与党の自民、公明の公約には、薬価に関する記述はありません。
医薬品の保険給付
医薬品の保険給付をめぐっては、国民民主がOTC類似薬や費用対効果評価の低い医療への公的医療保険給付の見直しを明記。保険外併用療養費制度の弾力化によって難病や希少疾患の治療選択肢を増やすとともに、先端医療の導入を促進するとしています。保険外療養への経済的支援や、先端医療への民間保険の活用も掲げています。
維新は、「後発医薬品使用の原則化や保険適用薬品の適正化などを進め、医療費の増大を抑制する」と記載。治療選択肢を広げ、先進的な医療技術の導入を促進するため、混合診療の解禁についても積極的に検討を進めるとしています。
創薬
創薬については、与党含め多くの政党の公約に記述が見られます。
自民は「創薬力を抜本的に強化する」とし、産官学の研究力向上や、感染症ワクチン・治療薬の研究、治験、生産の強化を掲げています。創薬エコシステムの整備を通じて創薬力の強化しつつドラッグ・ラグ/ロスを解消するとしているほか、製薬産業を国の基幹産業と位置付け、創薬ベンチャーによる開発への支援やバイオ医薬品の生産体制整備を推進する方針も明記しています。

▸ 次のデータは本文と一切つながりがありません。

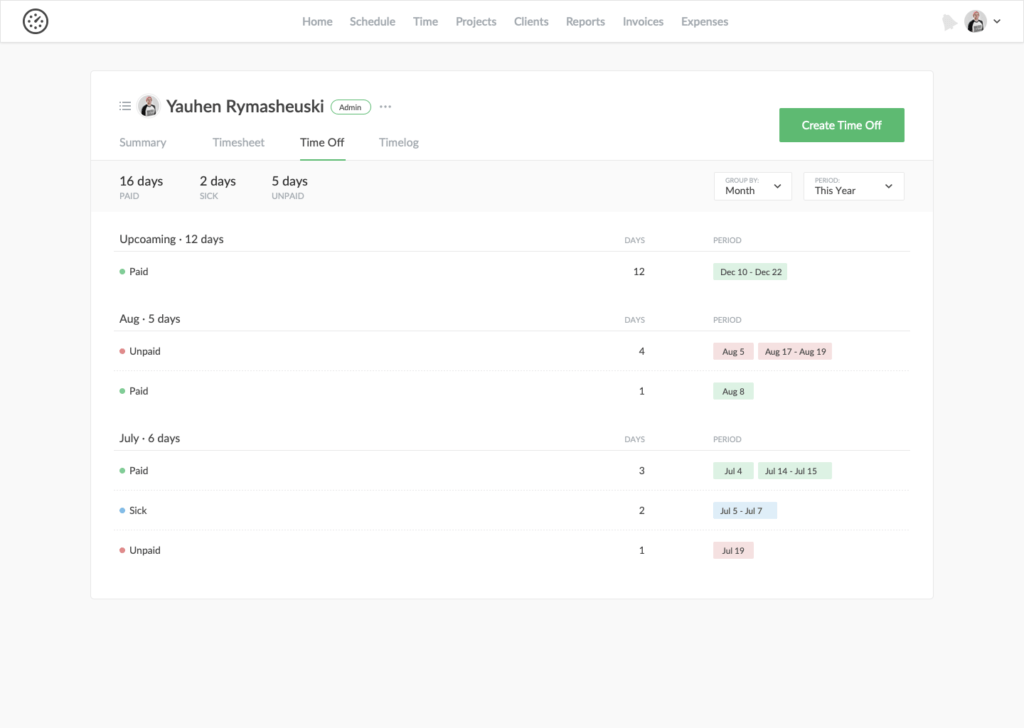Switch to the Summary tab
The height and width of the screenshot is (728, 1024).
(143, 143)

公明はがん治療の開発推進を掲げました。
立憲民主は難病などの治療薬・治療法の開発を進めるとし、感染症ワクチン・治療薬の国内開発に対する支援体制を強化すると明記。維新や国民民主も感染症治療薬・ワクチンの開発・生産体制を強化するとしています。
維新はさらに、「半導体や蓄電池、医薬品など、我が国の競争力が低下している戦略的物資の研究開発と生産体制の構築を積極的に支援する」としています。国民民主は「創薬エコシステム・イノベーション拠点」の構築や、規制のハーモナイゼーション、医療データの活用促進を掲げています。
医薬品供給
医薬品の供給をめぐっては、主に「サプライチェーンの強靭化・国内製造の強化」と「後発品を中心とする供給不足の解消」の2つの観点で各党が公約に記載しています。

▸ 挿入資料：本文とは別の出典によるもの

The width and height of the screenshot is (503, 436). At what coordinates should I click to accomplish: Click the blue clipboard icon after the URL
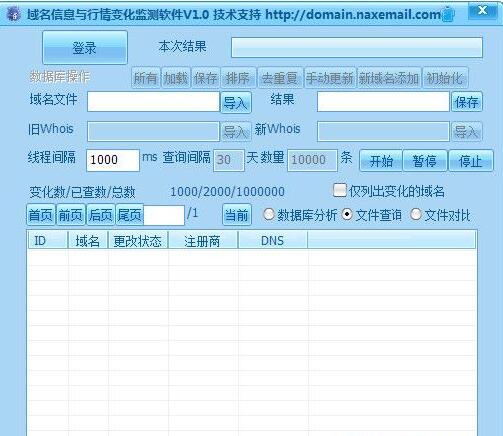(x=448, y=14)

サプライチェーンの強靭化や国内製造の強化は、自民、公明、維新が記載。自民は「特定重要物資の国内生産能力強化や調達多元化などに向けた支援を行う」とし、公明は「医薬品や半導体など国民生活や経済活動に欠かせない重要物資の国内製造力の強化へ集中投資する」としています。
供給不足の解消に向けては、自民が後発品の安定供給確保のための構造改革を行うと明記。公明は、後発品のサプライチェーン情報の共有化に向けた取り組みを進めるとともに、安定供給・品質担保のための体制確保に全力で取り組むとしています。

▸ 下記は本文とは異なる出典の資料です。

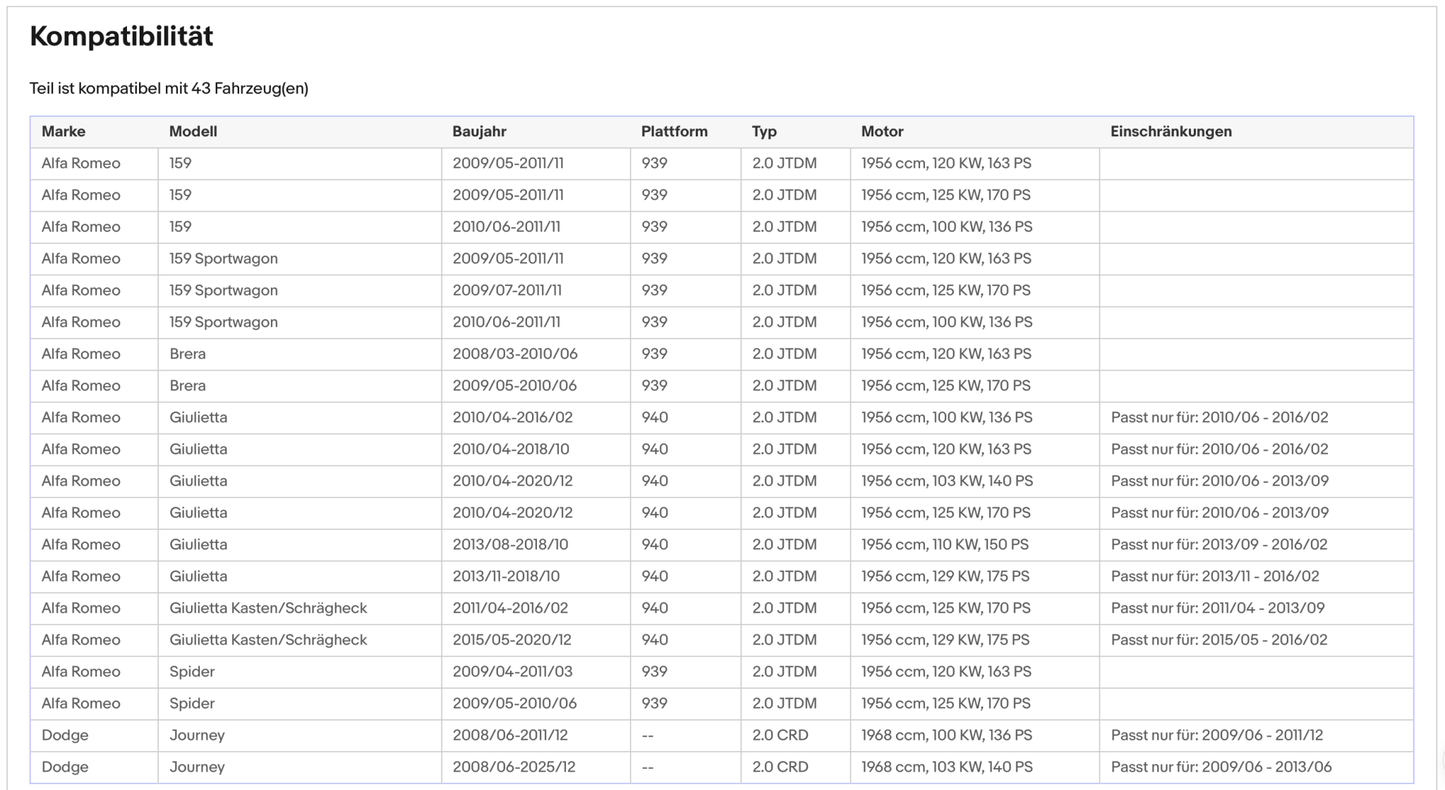1445x790 pixels.
Task: Click the Plattform column header
Action: click(674, 132)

国民民主は、供給不安に陥っている医薬品の増産を支援するとし、価格の下支え制度や物価高騰に対応できる制度を構築すると記載。流通改善の促進や、メーカーの生産・在庫・出荷状況を一元管理するデータベースの構築も掲げています。
その他
4つのテーマ以外では、公明が来年4月に定期接種化される帯状疱疹ワクチンの円滑な接種を実現する方針を掲げています。維新は、HPVワクチン接種の機会を逃した世代への救済措置を確実に進めるとしています。
共産は「避妊薬や緊急避妊薬、中絶薬を安価でアクセスしやすくする」と明記。参政は新型コロナワクチンの接種推進策の見直しを求めるなどとしています。